That’s the pronouncement of Dr John Buckley from the UK’s Chester Hospital. He’s calculated that standing for three hours a day at work burns an extra 144 calories daily, which he says potentially leads to the loss of eight pounds of fat over the year. I quote… ‘This is the perfect way for any office-bound worker to achieve the typical New Year’s resolution of wanting to lose seven pounds without changing anything else – how easy is that?’
Hearing the words ‘losing – seven pounds – and easy’ in the same sentence, and one uttered by a doctor at that my ears pricked up, so what do you think I did yesterday? Yes, I attempted to see how much of my job I could do standing up. Actually it seems the answer is quite a lot.
For example, this entire blog post has been typed standing (this is why it’s a short one) – although I have had to put my keyboard on a phone book and I’m pretty sure if I do it for entire features I’d get really bad back ache.
I can open post – that probably doesn’t burn many calories.
I can do simple research that requires flicking through the big pile of paper newspaper cuttings that sit by my desk. As I do this at least once daily for about 15 minutes this is helpful.
I can make phone calls that don’t require any writing alongside them.
I can read twitter and Facebook via my iphone- well that’s at least an hour of calories burnt then.
You can also eat lunch but it does leave you with a keyboard full of tuna,
Things You Can’t Do Standing
Interview people by phone. It’s very hard to write without resting paper on a desk.
Proper internet research – you need to be able to see the screen.
Type long features – for the backache reason I state above. Plus, it does take longer to type standing than normal and my days don’t have enough hours as it is.
Edit features or blog posts – you can’t see all the typos (and there are more than normal with the upright typing thing)

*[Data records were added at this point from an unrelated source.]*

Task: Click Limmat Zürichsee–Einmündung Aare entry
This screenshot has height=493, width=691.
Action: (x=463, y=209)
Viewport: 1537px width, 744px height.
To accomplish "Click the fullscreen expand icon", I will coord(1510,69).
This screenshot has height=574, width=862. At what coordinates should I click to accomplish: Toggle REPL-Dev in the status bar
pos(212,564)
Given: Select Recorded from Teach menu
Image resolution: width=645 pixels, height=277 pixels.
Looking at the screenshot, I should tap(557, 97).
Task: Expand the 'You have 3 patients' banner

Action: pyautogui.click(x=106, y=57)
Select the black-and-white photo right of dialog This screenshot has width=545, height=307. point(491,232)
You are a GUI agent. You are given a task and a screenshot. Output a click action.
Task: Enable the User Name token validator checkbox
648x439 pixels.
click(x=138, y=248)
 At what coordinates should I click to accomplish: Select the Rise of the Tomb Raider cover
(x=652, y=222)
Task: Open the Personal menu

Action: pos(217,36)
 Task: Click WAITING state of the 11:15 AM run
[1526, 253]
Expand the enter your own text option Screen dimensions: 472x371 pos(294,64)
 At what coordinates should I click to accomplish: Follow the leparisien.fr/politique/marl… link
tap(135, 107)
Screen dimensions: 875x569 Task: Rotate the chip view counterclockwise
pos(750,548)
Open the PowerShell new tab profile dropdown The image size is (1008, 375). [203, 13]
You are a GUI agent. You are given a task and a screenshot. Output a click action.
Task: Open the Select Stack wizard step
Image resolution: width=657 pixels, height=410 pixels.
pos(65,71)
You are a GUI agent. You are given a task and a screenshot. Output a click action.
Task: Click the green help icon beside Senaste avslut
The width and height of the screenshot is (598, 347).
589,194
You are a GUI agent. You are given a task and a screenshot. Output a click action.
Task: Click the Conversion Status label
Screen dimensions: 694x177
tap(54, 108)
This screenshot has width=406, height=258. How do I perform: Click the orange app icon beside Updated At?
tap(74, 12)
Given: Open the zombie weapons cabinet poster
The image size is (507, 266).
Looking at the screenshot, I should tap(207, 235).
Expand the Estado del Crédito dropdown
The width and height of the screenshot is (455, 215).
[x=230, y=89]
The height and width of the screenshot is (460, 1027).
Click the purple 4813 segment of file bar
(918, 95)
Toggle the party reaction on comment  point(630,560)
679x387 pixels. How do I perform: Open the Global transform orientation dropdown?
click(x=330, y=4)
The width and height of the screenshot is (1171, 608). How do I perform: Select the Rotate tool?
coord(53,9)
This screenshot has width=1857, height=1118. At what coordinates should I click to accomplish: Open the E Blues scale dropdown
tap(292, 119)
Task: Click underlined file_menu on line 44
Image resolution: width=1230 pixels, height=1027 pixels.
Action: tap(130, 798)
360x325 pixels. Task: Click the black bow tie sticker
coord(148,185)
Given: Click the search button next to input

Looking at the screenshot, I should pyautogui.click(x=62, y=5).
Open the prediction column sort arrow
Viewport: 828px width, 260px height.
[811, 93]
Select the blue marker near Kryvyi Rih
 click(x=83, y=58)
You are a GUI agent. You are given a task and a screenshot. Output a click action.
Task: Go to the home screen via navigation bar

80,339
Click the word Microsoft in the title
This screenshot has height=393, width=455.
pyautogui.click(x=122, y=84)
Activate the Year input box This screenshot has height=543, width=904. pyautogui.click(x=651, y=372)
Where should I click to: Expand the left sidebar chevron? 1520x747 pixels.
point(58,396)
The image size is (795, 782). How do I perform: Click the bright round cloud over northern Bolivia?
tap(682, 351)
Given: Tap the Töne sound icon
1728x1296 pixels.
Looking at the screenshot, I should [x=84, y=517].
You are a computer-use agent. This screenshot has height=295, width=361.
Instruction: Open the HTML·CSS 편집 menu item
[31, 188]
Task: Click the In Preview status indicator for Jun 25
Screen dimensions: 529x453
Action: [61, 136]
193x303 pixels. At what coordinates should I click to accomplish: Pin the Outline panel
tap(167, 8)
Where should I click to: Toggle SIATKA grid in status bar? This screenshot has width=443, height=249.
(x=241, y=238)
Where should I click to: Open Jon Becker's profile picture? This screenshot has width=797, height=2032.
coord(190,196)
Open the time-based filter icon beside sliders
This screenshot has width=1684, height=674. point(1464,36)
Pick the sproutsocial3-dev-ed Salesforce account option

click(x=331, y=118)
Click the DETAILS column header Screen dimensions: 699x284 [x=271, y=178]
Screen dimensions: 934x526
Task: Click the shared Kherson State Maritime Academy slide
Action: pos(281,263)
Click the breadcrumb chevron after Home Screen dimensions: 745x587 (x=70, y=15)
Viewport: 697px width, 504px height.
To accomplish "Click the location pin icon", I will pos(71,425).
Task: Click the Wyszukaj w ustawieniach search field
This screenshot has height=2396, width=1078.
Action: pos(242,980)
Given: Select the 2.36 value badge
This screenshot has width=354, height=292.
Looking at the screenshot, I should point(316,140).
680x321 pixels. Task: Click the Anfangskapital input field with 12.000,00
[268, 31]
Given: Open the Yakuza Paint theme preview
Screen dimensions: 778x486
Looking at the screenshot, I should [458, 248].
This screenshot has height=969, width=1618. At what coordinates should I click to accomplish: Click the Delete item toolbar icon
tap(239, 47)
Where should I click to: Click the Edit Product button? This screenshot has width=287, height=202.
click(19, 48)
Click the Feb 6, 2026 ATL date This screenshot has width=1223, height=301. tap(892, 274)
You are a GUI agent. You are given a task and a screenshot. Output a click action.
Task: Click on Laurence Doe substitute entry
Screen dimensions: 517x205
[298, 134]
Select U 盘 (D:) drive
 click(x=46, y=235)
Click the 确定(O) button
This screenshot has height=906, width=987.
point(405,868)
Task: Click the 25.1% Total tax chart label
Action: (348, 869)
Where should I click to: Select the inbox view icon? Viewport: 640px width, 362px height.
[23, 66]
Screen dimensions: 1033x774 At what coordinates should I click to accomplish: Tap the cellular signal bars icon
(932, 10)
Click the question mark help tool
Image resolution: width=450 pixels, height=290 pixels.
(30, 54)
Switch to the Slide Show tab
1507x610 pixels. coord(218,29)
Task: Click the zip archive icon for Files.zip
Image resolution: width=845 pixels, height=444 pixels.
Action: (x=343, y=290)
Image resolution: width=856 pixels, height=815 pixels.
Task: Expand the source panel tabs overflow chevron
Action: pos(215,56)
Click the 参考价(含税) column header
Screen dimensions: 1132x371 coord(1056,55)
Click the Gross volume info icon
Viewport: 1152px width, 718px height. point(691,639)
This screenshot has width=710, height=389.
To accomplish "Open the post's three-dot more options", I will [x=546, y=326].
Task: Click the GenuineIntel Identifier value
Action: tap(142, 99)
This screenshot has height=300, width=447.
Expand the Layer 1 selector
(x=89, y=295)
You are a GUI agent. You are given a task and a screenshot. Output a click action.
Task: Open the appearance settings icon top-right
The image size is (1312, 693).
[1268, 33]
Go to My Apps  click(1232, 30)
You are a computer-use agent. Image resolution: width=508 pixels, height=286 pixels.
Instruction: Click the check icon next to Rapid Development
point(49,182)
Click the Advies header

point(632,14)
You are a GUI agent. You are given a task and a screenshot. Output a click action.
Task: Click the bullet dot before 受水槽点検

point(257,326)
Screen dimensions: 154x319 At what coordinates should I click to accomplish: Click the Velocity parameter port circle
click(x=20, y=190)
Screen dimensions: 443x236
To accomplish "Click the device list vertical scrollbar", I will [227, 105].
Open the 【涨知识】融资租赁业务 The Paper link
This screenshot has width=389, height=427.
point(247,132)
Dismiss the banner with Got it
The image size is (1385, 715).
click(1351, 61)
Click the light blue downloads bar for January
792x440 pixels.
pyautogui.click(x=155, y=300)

That notwithstanding I was actually quite surprised how much you can do upright and still get on with your day. Would I implement it? Erm, probably not. I’m not a fan of standing – comes from having bad posture, it makes my back ache. Should I implement it? Yes. While the weight loss angle is what triggered my little experiment there’s a growing body of evidence that standing helps reduce levels of fats and sugars in the blood and may therefore reduce risk of many of the diseases of aging.
So, assuming you have more gumption than me – how could you stand more in your day?